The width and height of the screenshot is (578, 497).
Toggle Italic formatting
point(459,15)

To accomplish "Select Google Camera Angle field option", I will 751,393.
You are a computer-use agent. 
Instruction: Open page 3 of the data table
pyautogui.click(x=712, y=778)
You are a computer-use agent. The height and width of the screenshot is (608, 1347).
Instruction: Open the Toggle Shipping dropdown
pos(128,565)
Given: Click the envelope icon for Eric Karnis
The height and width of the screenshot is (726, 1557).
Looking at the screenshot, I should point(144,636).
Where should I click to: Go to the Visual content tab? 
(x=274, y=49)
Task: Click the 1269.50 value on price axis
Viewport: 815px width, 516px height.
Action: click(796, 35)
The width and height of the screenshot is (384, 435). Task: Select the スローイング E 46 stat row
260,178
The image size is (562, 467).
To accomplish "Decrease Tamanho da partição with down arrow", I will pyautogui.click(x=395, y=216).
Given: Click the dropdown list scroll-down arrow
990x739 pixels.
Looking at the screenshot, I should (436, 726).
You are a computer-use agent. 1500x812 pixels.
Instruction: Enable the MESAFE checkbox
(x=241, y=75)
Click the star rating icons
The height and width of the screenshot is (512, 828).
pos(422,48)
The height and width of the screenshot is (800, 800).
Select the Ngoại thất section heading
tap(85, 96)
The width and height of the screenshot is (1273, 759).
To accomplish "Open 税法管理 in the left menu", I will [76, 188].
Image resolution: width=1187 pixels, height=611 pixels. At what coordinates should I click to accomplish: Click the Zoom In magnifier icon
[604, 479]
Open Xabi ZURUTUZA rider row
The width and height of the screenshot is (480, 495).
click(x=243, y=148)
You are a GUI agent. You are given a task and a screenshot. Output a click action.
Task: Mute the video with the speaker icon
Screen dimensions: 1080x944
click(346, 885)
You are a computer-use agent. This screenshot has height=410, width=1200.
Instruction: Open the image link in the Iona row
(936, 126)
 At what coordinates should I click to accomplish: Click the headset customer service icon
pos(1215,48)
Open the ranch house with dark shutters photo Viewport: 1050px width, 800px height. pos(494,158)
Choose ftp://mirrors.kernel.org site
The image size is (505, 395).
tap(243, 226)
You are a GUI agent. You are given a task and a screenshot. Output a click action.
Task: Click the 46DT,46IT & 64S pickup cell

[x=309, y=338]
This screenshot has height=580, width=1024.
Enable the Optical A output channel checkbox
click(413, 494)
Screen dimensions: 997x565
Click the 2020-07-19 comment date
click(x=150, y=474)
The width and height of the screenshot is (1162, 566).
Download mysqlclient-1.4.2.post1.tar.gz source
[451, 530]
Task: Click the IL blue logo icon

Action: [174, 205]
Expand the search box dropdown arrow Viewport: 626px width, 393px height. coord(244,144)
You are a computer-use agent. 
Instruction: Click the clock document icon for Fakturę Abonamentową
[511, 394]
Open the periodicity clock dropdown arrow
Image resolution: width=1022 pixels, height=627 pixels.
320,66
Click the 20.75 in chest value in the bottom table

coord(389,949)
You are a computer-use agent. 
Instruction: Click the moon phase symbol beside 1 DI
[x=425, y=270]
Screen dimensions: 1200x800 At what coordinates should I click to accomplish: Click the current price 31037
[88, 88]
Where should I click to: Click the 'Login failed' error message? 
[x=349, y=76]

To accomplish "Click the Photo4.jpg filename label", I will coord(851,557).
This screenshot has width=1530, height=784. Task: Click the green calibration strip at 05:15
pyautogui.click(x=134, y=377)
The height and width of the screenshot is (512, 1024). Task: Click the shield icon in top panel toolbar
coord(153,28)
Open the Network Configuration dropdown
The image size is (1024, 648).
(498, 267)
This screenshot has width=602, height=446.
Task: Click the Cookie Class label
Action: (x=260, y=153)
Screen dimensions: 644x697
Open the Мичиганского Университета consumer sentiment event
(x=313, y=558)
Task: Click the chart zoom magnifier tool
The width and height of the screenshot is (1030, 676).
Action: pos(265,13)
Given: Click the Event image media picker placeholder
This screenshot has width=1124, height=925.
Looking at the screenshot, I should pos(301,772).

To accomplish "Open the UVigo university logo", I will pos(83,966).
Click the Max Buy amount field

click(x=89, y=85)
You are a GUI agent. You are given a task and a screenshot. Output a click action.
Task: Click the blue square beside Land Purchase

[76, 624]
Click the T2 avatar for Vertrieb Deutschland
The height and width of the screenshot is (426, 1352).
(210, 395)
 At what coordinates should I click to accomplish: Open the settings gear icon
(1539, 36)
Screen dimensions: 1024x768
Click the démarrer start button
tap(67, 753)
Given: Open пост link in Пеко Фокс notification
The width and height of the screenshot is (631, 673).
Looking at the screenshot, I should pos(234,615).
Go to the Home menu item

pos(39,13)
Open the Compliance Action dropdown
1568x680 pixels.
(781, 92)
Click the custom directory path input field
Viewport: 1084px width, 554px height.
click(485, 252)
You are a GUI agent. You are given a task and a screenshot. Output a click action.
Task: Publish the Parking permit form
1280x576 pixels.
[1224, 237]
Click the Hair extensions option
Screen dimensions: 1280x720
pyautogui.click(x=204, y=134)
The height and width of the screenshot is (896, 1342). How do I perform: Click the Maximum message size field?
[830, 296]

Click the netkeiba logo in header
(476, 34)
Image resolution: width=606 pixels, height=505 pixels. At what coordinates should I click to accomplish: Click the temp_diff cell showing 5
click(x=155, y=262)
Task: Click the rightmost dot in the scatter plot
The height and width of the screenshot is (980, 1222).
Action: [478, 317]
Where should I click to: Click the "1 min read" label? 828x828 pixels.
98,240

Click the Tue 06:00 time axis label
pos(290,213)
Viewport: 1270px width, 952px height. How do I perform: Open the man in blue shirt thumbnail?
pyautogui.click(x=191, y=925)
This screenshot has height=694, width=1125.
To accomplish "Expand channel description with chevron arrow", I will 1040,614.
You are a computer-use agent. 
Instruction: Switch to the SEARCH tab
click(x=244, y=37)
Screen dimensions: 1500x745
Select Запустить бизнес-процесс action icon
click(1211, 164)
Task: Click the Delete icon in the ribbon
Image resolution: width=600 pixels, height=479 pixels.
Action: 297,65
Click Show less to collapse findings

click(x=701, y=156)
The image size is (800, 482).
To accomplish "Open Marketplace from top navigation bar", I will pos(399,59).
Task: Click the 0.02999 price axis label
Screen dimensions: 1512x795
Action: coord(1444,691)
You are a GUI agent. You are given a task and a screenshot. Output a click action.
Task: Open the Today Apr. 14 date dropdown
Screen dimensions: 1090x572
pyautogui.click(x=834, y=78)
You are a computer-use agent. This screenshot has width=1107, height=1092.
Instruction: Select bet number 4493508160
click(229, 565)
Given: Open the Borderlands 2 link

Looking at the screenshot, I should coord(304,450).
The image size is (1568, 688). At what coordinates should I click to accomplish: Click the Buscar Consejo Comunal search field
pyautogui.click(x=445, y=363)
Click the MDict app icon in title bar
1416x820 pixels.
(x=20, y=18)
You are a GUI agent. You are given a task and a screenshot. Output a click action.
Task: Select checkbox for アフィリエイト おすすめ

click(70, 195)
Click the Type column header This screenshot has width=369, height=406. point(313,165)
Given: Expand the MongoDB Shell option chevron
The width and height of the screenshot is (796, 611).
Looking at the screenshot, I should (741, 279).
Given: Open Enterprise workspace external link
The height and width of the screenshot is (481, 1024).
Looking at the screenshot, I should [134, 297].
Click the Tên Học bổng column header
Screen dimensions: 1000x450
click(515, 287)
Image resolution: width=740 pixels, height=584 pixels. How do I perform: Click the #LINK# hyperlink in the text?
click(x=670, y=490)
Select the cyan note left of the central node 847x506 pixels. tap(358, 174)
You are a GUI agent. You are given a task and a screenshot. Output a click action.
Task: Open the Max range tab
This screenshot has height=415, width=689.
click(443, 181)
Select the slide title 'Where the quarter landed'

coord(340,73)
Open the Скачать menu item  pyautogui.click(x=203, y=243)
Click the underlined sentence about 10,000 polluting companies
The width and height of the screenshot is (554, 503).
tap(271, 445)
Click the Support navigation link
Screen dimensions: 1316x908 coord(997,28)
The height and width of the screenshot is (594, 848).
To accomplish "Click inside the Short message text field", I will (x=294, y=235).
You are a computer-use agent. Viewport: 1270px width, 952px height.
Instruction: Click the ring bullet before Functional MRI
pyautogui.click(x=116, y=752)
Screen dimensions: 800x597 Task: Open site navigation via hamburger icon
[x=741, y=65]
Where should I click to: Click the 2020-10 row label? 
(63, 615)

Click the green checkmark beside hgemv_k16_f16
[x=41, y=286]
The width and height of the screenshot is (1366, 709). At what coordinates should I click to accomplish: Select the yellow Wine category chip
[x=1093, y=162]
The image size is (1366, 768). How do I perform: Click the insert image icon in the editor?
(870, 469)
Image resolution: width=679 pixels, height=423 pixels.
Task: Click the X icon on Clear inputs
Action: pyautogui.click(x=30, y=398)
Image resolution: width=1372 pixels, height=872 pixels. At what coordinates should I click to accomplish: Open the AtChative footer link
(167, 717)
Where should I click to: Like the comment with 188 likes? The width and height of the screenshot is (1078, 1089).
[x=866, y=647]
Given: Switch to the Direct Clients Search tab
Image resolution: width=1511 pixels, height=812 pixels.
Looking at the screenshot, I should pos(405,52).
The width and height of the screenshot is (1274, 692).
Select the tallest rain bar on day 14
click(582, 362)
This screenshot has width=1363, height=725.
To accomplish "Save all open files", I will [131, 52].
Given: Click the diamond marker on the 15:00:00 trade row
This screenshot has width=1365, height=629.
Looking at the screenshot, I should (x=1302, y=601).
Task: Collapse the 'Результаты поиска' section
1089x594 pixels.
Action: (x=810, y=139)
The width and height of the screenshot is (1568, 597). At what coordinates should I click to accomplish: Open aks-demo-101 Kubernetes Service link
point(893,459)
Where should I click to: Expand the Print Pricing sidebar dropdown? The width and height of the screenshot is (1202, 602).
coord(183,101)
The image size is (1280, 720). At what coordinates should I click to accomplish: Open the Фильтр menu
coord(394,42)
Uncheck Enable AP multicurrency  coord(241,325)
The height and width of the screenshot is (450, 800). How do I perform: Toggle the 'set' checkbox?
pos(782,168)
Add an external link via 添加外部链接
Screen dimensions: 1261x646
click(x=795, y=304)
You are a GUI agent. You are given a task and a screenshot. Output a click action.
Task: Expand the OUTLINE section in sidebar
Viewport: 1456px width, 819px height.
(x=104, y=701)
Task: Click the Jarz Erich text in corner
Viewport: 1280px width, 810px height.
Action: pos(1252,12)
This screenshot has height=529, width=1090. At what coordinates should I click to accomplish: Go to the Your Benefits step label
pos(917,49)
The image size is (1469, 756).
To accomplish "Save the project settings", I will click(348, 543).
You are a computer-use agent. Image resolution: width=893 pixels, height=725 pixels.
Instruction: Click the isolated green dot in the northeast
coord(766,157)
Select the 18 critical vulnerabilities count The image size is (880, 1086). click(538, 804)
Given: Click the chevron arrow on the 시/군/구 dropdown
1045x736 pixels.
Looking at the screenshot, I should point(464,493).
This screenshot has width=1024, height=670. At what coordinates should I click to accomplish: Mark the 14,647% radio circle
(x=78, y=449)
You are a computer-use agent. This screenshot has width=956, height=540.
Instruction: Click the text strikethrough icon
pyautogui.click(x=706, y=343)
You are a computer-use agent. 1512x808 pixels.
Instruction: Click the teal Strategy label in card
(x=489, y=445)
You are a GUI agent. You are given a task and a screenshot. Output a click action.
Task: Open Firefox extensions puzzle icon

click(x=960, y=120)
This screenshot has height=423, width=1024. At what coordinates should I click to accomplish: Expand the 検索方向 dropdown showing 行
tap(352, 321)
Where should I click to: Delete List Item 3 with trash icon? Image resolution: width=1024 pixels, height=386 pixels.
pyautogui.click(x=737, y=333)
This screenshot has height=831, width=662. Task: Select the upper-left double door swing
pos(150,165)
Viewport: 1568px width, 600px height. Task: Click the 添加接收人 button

— TASK DESCRIPTION —
Retype, exactly and with nothing added, the lines of the material above from the first through the one that contains "Given: Click the envelope".

— ANSWER —
The width and height of the screenshot is (578, 497).
Toggle Italic formatting
point(459,15)

To accomplish "Select Google Camera Angle field option", I will 751,393.
You are a computer-use agent. 
Instruction: Open page 3 of the data table
pyautogui.click(x=712, y=778)
You are a computer-use agent. The height and width of the screenshot is (608, 1347).
Instruction: Open the Toggle Shipping dropdown
pos(128,565)
Given: Click the envelope icon for Eric Karnis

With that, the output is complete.